**STUDY MATERIAL:**
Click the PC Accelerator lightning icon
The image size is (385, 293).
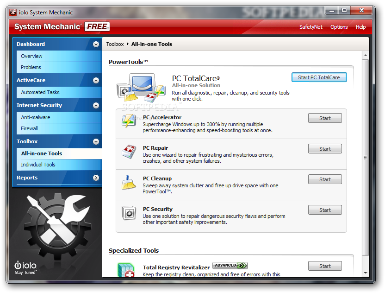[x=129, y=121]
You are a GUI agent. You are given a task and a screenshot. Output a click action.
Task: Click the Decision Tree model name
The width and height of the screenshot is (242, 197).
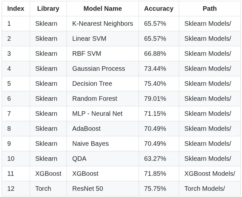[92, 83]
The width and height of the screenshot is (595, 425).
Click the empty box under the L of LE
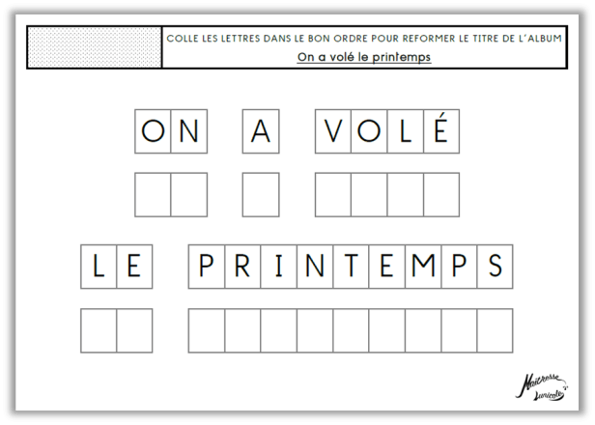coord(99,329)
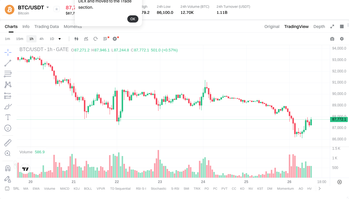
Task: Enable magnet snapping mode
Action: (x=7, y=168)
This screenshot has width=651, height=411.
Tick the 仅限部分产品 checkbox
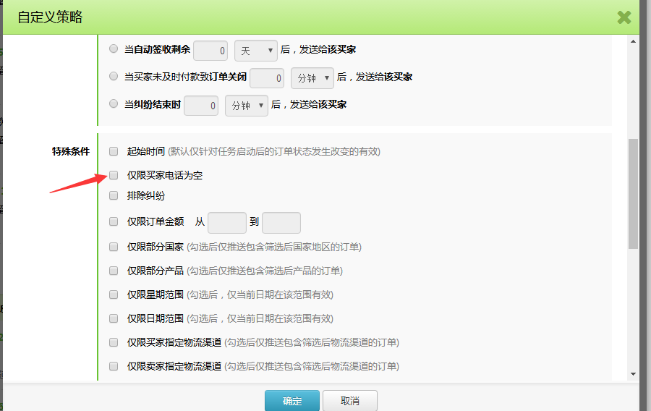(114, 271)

==

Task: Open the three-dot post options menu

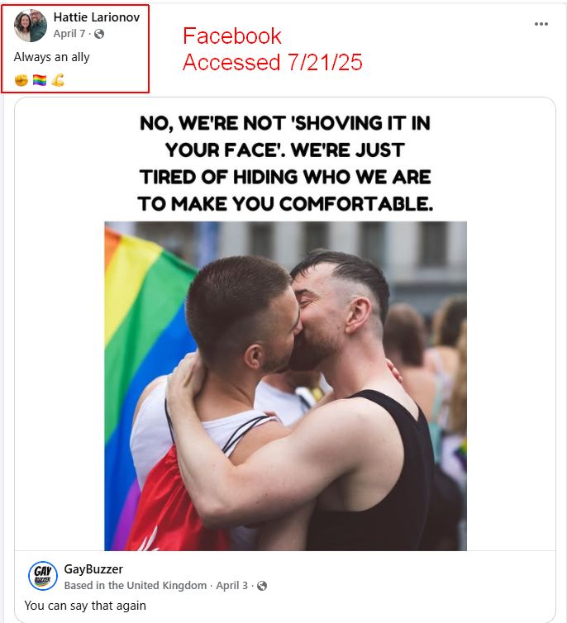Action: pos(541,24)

**PROBLEM STATEMENT:** Find where the line with "The width and height of the screenshot is (242, 197)." sits in the material above and where the line with "This screenshot has width=651, height=411." sits. Set down exactly the lines from the first to the second, both included and nothing else, without pictures.

**ANSWER SPACE:**
The width and height of the screenshot is (242, 197).
[92, 83]
The width and height of the screenshot is (595, 425).
Click the empty box under the L of LE
coord(99,329)
Task: Enable magnet snapping mode
Action: (x=7, y=168)
This screenshot has width=651, height=411.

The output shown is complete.